Extend the blog post about Cher's 1974 interview in Andy Warhol's Interview, writing what comes after its final sentence.

Source text:
+--
Andy-warhols-interview-dec-1974-cher_1_f54fed1784e359afb0fed32ac6e82225

I'm not proud of it, but when I saw this come up on eBay a few weeks ago, after waiting decades for the issue to show up, I literally threw money at it with the dangerous Make an Offer feature. 

And after reading it I wasn't very sorry I did. I think this is an important interview for 1974, albeit annoyingly gossipy to the point of catty and status obsessed, as Andy Warhol's Interview could often be. (Andy and Bob interviewed her once again for the March 1982 issue)

Bobandy
In 1974, Cher, David Geffen (who Cher was dating at the time), Andy Warhol, Bob Colacello and Andrea Portago all met at the Hotel Pierre and they all mostly talk about shopping.
+--
Supplied entries:

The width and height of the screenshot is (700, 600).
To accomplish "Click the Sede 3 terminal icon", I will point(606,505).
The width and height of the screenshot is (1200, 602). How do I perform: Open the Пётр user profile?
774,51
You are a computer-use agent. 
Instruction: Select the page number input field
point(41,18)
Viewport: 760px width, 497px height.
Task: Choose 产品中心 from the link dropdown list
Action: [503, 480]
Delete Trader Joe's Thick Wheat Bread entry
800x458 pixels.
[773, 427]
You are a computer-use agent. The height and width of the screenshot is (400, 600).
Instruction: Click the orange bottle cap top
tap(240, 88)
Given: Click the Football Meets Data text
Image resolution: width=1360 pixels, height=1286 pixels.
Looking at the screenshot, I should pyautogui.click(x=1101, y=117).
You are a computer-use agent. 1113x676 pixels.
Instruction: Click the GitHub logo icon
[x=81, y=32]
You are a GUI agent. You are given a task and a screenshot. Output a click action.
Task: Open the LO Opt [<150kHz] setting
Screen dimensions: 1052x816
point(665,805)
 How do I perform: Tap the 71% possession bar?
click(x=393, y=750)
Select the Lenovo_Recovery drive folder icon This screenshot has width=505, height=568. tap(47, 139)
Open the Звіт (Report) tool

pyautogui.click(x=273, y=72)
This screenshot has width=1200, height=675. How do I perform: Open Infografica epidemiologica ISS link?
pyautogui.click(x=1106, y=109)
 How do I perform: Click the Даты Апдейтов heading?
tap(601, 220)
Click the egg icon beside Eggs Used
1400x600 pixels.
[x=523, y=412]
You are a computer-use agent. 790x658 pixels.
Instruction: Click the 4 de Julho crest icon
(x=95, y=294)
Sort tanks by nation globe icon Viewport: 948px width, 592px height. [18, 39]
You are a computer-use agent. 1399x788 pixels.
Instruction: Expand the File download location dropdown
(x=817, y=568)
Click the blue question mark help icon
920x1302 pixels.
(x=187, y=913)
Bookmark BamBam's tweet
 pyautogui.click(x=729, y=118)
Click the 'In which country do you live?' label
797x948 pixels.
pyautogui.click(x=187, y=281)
+--
Answer below:
Every column or so of text had a list of shorthand topics that were discussed but not transcribed. An example:

"Liza Minelli
the wedding
Jack Haley
coming to town this weekend
Halston's giving a party"

Another especially egregious example is this one:

"serious economic situation
very depressing
stuff by the yard
1940s jewelry
so cheap now
vulgar, but big
Cartier's in Paris
the best
pull out their old stuff. Ask them.
Erte's book
designers today
any master craftsmen?"

Interview2However, there are some unique conversational events in this interview.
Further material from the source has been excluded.